**Given request:** Convert the records between the lines holding "Task: Click the red close window button" and "Looking at the screenshot, I should [77, 396].", inclusive, into a two-column CSV with the header record_text,answer and one row per record. Put each record's text and its answer in their own quoted fields, with line breaks replaced by spaces.

**Records provided:**
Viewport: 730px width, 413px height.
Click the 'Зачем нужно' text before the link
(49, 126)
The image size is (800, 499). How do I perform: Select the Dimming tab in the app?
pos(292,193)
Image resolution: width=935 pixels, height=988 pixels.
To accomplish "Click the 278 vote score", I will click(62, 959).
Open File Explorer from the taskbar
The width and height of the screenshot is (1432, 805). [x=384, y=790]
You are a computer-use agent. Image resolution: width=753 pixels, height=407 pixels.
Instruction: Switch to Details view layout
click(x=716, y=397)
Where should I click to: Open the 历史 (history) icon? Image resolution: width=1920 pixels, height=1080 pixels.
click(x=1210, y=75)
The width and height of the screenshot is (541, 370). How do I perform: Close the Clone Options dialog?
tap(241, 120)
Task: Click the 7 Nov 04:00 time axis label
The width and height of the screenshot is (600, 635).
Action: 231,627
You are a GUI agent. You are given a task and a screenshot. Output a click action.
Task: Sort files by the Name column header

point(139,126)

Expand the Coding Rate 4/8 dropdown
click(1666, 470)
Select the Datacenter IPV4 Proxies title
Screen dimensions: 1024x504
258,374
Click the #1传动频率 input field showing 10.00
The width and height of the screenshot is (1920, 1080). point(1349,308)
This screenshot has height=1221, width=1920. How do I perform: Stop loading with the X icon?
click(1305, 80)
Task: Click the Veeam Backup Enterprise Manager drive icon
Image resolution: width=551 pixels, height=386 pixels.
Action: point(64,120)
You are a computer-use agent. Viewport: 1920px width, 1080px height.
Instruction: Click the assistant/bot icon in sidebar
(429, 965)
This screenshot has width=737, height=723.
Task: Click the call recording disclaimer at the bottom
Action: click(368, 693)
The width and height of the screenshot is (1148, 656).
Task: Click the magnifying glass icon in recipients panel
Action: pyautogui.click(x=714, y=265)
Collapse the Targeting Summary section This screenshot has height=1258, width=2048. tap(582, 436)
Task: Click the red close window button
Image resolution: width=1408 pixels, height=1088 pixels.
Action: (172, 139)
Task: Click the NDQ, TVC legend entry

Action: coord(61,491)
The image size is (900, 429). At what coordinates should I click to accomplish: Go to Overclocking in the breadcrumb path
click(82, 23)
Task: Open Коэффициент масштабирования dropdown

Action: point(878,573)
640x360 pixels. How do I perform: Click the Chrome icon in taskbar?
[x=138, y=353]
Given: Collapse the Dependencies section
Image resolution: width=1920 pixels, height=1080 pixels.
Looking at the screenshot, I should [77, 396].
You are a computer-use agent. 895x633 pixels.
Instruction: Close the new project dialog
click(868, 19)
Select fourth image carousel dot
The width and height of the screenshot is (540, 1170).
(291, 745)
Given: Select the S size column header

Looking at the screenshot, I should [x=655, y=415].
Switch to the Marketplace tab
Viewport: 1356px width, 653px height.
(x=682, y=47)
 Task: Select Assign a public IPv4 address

**Result for this task:**
record_text,answer
"Task: Click the red close window button Image resolution: width=1408 pixels, height=1088 pixels.","Action: (172, 139)"
"Task: Click the NDQ, TVC legend entry","Action: coord(61,491)"
"The image size is (900, 429). At what coordinates should I click to accomplish: Go to Overclocking in the breadcrumb path","click(82, 23)"
"Task: Open Коэффициент масштабирования dropdown","Action: point(878,573)"
"640x360 pixels. How do I perform: Click the Chrome icon in taskbar?","[x=138, y=353]"
"Given: Collapse the Dependencies section Image resolution: width=1920 pixels, height=1080 pixels.","Looking at the screenshot, I should [77, 396]."